6 may. 2020

Aun no sabemos si existió Homero, pero nos conmueve igual

Cuando el intrépido emperador romano Adriano viajó a Grecia y visitó el oráculo más famoso en Delfos, al pie del monte Parnaso, le preguntó sobre el viejo misterio de saber dónde nació el gran poeta griego Homero de la Odisea y la Ilíada. Las sibilas zafaron con las habituales respuestas oblicuas. Todavía lo ignoramos, suponiendo que existiera y que su obra no sea una recopilación posterior de poemas orales de distintos autores. Los aedos o recitadores como Homero cantaban de ciudad en ciudad las aventuras legendarias de los héroes del pasado micénico lejano, mítico. Compuestos de forma oral mucho antes de ser transcritos, ambas obras homéricas implican un gran conocimiento del arte de la
poesía épica popular. La diferencia en comparación con epopeyas de otras culturas antiguas es la ausencia de finalidad religiosa, providencial o sobrenatural. Los dioses y los héroes griegos se movían por sentimientos humanos: “Plenos de eterna verdad humana, dentro de una atmosfera de poderosa fantasía que configura todo un mundo, a la vez real
y redimido de nuestra realidad”, dijo Carles Riba en su Resumen de literatura griega de 1937. El jonio Homero, si es que existió, debió ser hacia el 750 a.C. Tan solo conocemos a otro poeta griego más o menos contemporáneo, el Hesíodo de Los trabajos y los días y la Teogonía, aunque sin el mismo aliento épico de Homero.

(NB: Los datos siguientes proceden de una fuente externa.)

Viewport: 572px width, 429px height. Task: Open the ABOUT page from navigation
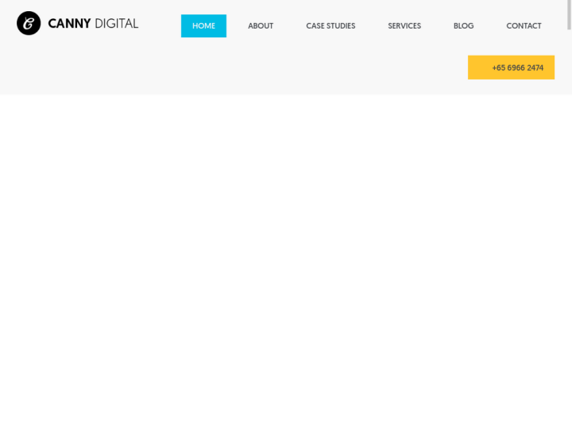(x=261, y=26)
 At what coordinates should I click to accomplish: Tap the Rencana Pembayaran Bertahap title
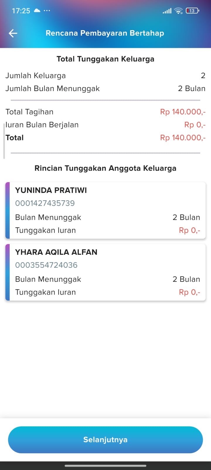(105, 33)
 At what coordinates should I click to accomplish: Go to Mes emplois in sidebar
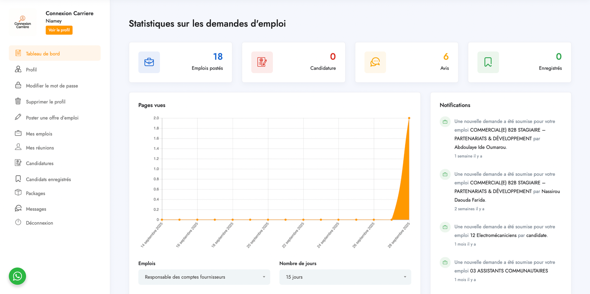39,134
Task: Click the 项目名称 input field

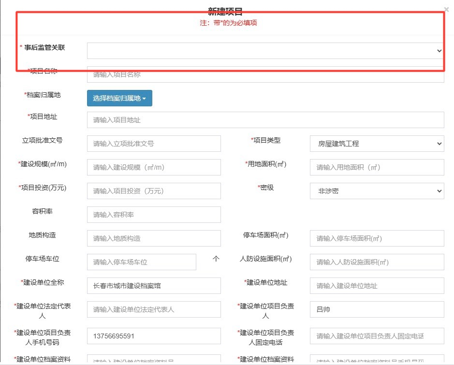Action: pos(265,74)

La primera obra griega en prosa tuvo que esperar tres siglos, hasta la aparición del historiador y geógrafo Heródoto. Solo cincuenta años después de Heródoto, el historiador Tucídides relató la guerra del Peloponeso, incluyendo el famoso discurso fúnebre que puso en boca del gobernante Pericles a propósito de los soldados caídos a fin de exaltar los valores que defendía Atenas: “Amamos la belleza sin lujos y amamos el saber con sinceridad. Nuestro sistema político se llama democracia porque no tiene como objetivo la administración de los intereses de unos pocos, sino los de la mayoría”.
Pero entre toda la literatura griega, la fascinación más poderosa sigue siendo la que despierta el desconocido poeta Homero: “Cuéntame, oh Musa, aquel hombre de gran ingenio, que tantísimo erró, después que de Troya el sagrado alcázar tomase; de muchos pueblos vio las ciudades, el espíritu conoció…”. (Homero, Odisea 1, 1-10).